5.3 Transplanted Tumors in Animals

As with culture systems, the majority of reported studies have growth-established cell lines, sometimes drug-resistant cell lines as xenografts in immunodeficient mice in order to gain an understanding of in vivo resistance. However, some early studies have utilized samples of surgically removed tumor material to establish xenografts [78] and more recent work has extended this to a number of genetically characterized tumor types. Samples representing 18 distinct cancer pathologies were implanted within 24 h of surgical resection and implanted into immune-compromised nude mice with an overall take rate of 27 %. Tumors were found to retain their differentiation patterns and supporting stromal elements were preserved. Genes downregulated specifically in the tumor xenografts were enriched for pathways involved in host immune response, consistent with the immune deficiency status of the host [79].

One of the problems of this approach, as it is with cell lines, is that there is competition for survival among the tumor cells and that the most rapidly growing cells are likely to dominate. Furthermore, since first-generation xenografts will generally have to be transplanted into further mice to provide a sufficient number of tumors for measurement of resistance to multiple drugs, further selection for a proliferation rate will be made. Because these experiments are carried out in immunosuppressed mice, possible contributions of immune cell-mediated killing cannot be assessed.

5.4 Contribution of Host Immune Mechanisms in Individual Human Tumors

There is great current interest in the clinical evaluation of immune checkpoint inhibitors and most current studies are using survival or other clinical parameters as the main index for patient comparison [80]. However, there is a need for robust assays of the contribution of T-lymphocytes or of other immune mechanisms to clinical outcome. Clinical studies are still at an early stage, but the formulation of suitable assays could lead to their use to assess immune cell activity in tumor tissue before and after therapy, providing an approach to estimate the contribution of immune effects to response and thus to resistance.

6 Conclusions

The last 30 years has seen progressive change in our appreciation of the diversity of mechanisms of drug resistance , particularly of multiple drug resistance, in human cancer. However we still do not know, for any individual patient, whether a lack of observed response to therapy is due to drug-specific resistance mechanisms, to selection of tumor cells that are resistant to the induction of apoptosis by both conventional and targeted therapies, or to a generalized breakdown of tumor immunity; perhaps all three mechanisms contribute. What we do know is that tumor heterogeneity and growth kinetics are of great importance in the transitions towards resistance. Heterogeneity will be generated in tumor populations by chromosomal instability, errors in chromosome partitioning, and other factors, and individual cells are likely to vary in cell division rate, degree of resistance to apoptosis, and susceptibility to immune responses.
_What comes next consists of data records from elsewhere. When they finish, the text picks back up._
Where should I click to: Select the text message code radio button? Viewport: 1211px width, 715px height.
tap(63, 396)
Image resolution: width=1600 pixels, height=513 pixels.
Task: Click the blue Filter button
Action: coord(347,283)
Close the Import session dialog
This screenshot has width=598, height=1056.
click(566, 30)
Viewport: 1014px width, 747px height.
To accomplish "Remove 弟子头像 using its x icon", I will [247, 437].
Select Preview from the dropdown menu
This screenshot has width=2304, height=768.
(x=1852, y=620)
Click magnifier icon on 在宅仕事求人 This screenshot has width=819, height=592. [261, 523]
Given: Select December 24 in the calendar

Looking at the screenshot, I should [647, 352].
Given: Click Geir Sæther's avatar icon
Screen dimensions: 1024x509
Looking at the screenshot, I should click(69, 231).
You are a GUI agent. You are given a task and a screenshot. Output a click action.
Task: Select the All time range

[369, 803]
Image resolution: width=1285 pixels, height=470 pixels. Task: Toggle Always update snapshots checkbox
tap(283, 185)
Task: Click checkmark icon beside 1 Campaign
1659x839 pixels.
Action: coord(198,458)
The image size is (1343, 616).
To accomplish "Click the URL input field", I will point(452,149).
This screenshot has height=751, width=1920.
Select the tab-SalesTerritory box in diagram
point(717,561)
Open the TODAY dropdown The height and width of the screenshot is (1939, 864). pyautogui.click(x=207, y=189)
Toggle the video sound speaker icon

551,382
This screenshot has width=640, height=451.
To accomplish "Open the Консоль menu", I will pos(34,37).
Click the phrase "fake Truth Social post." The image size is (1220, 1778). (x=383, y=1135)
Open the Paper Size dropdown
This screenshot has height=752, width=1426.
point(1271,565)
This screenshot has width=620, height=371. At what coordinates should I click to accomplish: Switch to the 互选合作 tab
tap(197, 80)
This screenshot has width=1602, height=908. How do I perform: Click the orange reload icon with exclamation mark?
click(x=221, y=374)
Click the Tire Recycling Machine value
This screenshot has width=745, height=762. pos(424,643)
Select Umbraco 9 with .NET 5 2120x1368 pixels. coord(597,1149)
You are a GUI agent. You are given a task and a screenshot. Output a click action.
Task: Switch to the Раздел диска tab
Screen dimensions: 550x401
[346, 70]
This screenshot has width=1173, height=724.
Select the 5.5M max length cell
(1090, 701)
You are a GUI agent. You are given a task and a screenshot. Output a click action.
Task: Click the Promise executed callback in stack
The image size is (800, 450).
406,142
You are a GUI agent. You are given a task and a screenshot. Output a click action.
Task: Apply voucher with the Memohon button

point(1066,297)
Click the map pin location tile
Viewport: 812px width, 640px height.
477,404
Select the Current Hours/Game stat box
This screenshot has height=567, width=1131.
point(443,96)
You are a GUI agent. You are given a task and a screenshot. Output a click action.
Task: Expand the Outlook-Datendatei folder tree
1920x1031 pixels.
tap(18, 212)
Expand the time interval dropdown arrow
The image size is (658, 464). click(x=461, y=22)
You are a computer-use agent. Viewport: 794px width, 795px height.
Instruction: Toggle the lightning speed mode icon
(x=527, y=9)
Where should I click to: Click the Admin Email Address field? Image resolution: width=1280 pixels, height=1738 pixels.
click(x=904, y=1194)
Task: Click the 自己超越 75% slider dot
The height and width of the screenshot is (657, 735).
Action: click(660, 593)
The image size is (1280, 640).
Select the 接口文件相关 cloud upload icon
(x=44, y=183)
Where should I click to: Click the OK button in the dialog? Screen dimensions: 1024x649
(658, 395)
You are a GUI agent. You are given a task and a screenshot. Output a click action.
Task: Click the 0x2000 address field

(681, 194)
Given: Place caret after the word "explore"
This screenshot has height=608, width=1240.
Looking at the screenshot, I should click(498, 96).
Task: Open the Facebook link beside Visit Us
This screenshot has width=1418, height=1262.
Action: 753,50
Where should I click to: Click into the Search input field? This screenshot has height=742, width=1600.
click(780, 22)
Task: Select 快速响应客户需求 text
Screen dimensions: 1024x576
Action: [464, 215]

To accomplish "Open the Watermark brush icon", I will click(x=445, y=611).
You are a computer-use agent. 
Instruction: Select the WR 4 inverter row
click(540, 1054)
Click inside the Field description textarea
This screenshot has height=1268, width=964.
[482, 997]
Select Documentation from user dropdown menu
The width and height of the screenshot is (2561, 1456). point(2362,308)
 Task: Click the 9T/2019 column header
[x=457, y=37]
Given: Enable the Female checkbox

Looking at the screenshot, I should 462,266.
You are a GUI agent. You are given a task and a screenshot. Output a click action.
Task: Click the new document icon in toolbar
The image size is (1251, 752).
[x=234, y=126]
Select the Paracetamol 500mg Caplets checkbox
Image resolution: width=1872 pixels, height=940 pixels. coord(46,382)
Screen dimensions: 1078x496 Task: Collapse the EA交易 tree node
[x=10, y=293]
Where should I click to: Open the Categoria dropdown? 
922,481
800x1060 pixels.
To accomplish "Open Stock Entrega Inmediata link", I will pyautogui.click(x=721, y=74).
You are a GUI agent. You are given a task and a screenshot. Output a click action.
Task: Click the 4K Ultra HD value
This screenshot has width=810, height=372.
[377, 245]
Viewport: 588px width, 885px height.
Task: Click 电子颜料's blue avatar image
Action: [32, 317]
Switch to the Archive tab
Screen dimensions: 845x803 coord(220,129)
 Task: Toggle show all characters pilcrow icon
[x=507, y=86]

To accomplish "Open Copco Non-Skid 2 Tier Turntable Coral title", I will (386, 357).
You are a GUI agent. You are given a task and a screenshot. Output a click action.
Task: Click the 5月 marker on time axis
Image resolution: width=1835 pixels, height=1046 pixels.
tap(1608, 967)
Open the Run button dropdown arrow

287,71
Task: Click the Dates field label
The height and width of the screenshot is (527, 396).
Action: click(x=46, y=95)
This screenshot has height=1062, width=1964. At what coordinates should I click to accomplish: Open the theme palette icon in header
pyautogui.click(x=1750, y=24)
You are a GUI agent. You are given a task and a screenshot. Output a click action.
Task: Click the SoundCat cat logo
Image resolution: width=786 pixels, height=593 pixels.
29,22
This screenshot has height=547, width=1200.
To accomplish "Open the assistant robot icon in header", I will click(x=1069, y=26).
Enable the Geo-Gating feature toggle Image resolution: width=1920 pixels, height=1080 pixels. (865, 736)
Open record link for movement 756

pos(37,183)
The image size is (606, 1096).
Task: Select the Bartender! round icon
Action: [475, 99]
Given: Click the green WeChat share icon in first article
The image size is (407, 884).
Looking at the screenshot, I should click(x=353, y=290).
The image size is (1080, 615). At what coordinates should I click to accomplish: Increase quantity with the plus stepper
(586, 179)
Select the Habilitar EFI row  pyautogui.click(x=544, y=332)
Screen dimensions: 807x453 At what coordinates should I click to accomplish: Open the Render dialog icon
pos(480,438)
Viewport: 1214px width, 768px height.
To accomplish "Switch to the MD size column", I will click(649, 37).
Since potential tumor population doubling times can be as short as 3.2 days [44], a minor population (5 %) can under conditions appropriate for selective survival become a major population (80 %) in as little as 13 days. It is easy to underestimate the potential of tumor cells that are resistant to chemotherapy or to specific immune responses to be selected on this basis. There are many reports showing that the presence of an oncogenic mutations leads to resistance to apoptosis, for instance that for c-kit mutation in leukemia [81]. Because of tumor cell turnover, such resistant cells are eventually likely to dominate because of natural selection. The way in which tumor heterogeneity can so rapidly lead to resistance perhaps paints a rather bleak picture, but it should be remembered that the emergence of a particular phenotype by such selection can also lead to an opportunity for selective chemotherapy. A major challenge for the future is to develop methods to identify such phenotypes in the course of clinical treatment, so that individualized treatment can be based on appropriate biomarkers.